Footage of death and destruction in Israel and Gaza is plentiful, disturbing and all too real. At the same time, misinformation about the war has thrived. ...

The confirmed violence is horrible enough. So why did a weakly sourced claim about 40 beheaded babies travel far and wide? Experts on disinformation and the Middle East pinpointed the emotional response elicited by violence against children, along with a lack of confirmation from official sources.

New York Times, Oct. 23: "Israel Shares Raw Footage of the Oct. 7 Attacks":

The Israeli military showed the compilation to foreign reporters on a day when Israel continued to bombard Gaza with heavy airstrikes.

The evidence: U.S. intelligence agencies on Tuesday upgraded their confidence that Islamic Jihad, a Hamas-affiliated Palestinian terrorist group, was responsible for an Oct. 17 explosion at a Gaza hospital. News outlets published analyses that reached the same conclusion—contradicting their earlier reporting that uncritically repeated Hamas's claim that Israel bombed the hospital.

The reaction: The media struggled to embrace their own findings, stressing that ultimately the truth is elusive and anyway Israel is morally culpable.

New York Times, Oct. 24: "US Cites ‘High Confidence’ That Palestinian Rocket Caused Hospital Blast":

U.S. intelligence agencies released no new imagery or other new evidence to make their case. Instead, they said their strengthened assessment came from Israeli intercepts of Palestinian armed groups and publicly available video. ...

The U.S. intelligence analysis of the Al Jazeera video is at odds with a New York Times investigation, which found that the projectile shown in that video and others was launched from Israel and exploded well away from the hospital. A spokesman for the Office of the Director of National Intelligence said the Times and intelligence agencies had different interpretations of the video.

New York Times, Oct. 22: "Hamas Fails to Make Case That Israel Struck Hospital":

For Palestinians, the debate over who is responsible for the hospital blast obscures a broader context in which Israeli strikes have devastated whole neighborhoods, displaced hundreds of thousands of Gazans, and killed thousands of others.

CNN, Oct. 22: "CNN Investigates: Forensic Analysis of Images and Videos Suggests Rocket Caused Gaza Hospital Blast, Not Israeli Airstrike":

Israel has presented two contrasting narratives on which direction the alleged Hamas rocket flew in from. ...

Until an independent investigation is allowed on the ground and evidence collected from the site the prospect of determining who was behind the blast is remote.

Associated Press, Oct. 21: "AP Visual Analysis: Rocket From Gaza Appeared To Go Astray, Likely Caused Deadly Hospital Explosion":

Outside experts said it’s not possible to rule out with absolute certainty that the rocket launches occurring near the hospital and the timing of the explosion seconds later are just a coincidence.
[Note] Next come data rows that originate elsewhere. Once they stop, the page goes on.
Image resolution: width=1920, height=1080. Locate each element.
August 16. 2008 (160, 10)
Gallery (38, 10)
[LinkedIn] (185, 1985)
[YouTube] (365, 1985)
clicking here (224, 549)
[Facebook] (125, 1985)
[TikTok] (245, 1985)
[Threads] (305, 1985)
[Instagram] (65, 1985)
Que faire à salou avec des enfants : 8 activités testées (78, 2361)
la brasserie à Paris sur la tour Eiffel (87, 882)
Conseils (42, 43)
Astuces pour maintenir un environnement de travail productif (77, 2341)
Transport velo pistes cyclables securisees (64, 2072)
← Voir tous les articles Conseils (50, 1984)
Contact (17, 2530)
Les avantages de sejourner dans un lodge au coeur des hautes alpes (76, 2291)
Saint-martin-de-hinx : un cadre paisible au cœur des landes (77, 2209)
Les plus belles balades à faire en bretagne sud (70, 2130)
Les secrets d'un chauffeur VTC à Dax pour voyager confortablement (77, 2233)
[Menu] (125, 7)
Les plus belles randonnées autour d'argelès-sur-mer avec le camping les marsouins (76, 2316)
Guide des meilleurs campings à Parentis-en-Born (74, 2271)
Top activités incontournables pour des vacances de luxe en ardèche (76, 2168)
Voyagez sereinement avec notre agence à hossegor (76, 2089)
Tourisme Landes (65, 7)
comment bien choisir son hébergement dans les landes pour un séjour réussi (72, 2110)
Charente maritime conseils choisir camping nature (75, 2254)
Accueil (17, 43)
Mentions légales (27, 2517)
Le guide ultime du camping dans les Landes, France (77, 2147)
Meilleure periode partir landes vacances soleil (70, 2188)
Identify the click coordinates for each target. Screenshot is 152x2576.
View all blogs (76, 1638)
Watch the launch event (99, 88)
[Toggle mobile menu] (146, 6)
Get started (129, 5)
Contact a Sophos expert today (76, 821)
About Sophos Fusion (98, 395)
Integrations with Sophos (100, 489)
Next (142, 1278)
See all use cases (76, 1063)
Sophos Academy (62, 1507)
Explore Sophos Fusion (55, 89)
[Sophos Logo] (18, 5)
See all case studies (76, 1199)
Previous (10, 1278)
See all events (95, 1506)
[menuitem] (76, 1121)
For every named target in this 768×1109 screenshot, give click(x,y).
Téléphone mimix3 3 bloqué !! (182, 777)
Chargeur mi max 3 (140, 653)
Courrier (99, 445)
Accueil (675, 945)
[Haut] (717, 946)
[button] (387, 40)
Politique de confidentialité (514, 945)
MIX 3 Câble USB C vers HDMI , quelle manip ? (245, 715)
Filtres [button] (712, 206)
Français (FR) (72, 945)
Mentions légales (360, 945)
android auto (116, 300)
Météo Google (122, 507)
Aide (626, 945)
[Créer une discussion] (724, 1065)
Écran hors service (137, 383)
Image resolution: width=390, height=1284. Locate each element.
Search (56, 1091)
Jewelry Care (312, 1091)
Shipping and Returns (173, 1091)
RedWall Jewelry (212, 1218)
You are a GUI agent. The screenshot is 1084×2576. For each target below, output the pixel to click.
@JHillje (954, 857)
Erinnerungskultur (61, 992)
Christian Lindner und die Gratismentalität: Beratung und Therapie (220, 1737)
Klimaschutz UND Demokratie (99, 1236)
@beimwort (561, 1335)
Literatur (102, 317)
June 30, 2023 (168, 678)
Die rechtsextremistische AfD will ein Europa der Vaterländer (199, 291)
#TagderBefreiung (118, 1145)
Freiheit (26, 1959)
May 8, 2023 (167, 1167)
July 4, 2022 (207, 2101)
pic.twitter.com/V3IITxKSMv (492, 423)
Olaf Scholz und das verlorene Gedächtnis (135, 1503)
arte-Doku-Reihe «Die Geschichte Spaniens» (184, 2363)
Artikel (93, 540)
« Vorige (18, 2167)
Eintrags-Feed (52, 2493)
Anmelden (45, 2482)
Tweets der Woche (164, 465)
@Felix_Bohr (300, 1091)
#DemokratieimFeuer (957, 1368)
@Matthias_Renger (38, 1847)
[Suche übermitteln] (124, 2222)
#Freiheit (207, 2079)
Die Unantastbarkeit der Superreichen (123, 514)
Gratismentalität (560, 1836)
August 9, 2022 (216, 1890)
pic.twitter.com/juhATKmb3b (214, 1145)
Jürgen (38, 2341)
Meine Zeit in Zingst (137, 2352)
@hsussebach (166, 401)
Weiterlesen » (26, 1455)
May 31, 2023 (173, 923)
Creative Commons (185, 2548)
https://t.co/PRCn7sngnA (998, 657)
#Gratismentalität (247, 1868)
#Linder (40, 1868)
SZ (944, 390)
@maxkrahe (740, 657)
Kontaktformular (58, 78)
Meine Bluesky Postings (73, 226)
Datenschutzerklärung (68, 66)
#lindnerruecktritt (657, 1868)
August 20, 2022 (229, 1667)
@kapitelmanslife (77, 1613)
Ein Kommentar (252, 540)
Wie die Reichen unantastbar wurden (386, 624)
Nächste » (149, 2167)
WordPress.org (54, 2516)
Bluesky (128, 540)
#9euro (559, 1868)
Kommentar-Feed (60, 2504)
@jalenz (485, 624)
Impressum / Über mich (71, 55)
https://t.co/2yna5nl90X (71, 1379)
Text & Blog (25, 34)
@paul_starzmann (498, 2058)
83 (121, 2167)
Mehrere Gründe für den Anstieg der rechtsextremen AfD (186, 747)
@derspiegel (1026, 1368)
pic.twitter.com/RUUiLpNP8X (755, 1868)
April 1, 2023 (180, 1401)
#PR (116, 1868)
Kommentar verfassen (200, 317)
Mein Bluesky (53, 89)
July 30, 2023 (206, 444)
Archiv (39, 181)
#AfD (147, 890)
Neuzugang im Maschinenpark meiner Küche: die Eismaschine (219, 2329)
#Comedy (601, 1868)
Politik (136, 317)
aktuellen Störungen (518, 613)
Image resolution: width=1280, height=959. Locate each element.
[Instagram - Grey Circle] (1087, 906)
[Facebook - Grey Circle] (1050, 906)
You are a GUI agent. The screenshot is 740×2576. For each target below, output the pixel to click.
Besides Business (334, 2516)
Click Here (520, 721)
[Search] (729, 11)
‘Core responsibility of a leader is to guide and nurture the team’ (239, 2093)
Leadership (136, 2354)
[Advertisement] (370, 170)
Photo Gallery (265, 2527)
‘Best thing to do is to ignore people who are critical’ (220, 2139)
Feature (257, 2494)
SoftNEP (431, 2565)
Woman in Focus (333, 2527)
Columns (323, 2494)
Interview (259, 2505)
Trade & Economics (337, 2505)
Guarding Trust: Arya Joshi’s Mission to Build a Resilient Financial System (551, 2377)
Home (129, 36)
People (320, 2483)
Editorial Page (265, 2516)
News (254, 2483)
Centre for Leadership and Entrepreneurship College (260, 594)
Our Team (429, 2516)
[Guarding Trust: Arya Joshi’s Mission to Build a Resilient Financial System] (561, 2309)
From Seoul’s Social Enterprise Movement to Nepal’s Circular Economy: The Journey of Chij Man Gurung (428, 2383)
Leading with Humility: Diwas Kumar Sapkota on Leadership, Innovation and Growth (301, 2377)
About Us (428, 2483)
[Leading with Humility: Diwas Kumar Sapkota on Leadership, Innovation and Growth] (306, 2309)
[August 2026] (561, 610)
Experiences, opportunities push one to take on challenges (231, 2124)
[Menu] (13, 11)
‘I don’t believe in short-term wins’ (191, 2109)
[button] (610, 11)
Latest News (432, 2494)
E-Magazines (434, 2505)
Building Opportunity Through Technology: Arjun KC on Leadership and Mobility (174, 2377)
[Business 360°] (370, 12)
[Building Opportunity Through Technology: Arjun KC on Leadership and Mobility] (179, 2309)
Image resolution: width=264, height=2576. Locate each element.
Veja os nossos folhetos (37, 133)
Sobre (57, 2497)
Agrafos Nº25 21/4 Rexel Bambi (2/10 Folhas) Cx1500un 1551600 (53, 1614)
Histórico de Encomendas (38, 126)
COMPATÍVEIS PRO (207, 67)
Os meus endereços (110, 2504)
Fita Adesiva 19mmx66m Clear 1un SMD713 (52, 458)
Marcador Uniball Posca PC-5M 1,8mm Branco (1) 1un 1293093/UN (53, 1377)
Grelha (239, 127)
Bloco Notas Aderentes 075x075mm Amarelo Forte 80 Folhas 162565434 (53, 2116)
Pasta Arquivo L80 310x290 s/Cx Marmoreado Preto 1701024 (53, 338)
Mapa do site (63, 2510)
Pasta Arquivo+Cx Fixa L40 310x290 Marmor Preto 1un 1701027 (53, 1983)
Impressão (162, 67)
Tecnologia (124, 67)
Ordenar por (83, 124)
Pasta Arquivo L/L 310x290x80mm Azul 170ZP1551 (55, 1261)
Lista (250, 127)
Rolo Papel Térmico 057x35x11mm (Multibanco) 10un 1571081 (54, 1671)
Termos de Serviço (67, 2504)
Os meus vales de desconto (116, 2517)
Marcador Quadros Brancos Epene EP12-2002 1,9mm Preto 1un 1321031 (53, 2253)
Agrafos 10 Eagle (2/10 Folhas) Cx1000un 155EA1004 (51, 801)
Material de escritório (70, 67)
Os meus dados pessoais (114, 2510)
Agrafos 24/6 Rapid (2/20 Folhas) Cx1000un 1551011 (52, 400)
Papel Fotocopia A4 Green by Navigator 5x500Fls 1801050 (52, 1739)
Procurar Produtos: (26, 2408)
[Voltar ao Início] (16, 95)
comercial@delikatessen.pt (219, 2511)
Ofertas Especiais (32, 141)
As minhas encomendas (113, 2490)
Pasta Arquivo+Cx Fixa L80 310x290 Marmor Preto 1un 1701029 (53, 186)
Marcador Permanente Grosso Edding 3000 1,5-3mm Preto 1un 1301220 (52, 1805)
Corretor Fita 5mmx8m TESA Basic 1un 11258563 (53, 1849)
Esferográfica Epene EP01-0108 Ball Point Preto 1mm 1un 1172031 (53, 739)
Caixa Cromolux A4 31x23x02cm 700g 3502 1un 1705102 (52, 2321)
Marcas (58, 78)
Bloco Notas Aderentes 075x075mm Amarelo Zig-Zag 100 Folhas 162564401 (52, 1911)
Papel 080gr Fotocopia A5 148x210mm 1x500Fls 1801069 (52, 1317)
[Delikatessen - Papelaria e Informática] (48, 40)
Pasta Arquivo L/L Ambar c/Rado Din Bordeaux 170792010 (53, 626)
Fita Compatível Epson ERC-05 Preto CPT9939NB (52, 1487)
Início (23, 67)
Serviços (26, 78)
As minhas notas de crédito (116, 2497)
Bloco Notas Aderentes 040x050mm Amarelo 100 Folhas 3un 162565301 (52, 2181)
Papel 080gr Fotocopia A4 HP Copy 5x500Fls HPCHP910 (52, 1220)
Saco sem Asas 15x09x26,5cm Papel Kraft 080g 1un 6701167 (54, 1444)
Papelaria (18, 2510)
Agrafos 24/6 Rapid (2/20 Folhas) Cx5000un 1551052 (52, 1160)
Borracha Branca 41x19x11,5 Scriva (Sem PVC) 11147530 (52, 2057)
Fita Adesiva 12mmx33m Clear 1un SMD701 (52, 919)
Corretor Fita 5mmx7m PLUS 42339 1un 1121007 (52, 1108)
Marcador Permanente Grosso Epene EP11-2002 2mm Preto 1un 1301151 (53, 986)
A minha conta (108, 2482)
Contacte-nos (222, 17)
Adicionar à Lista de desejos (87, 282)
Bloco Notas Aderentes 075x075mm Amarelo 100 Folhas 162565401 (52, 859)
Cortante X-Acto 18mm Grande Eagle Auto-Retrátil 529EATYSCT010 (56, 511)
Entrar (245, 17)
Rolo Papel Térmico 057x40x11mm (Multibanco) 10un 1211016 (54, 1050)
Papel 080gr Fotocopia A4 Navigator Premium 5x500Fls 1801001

However, they also noted there is no evidence to support that scenario.

When the media were not applying extreme scrutiny to evidence of Hamas's savagery and duplicitousness, they were repeating the bloodthirsty savages' propaganda about releasing 4—out of more than 200—hostages.

Meanwhile, on Wednesday, Israeli special forces media described discovering the body of a 14- or 15-year-old girl who had been brutally raped in her bed by a Hamas terrorist.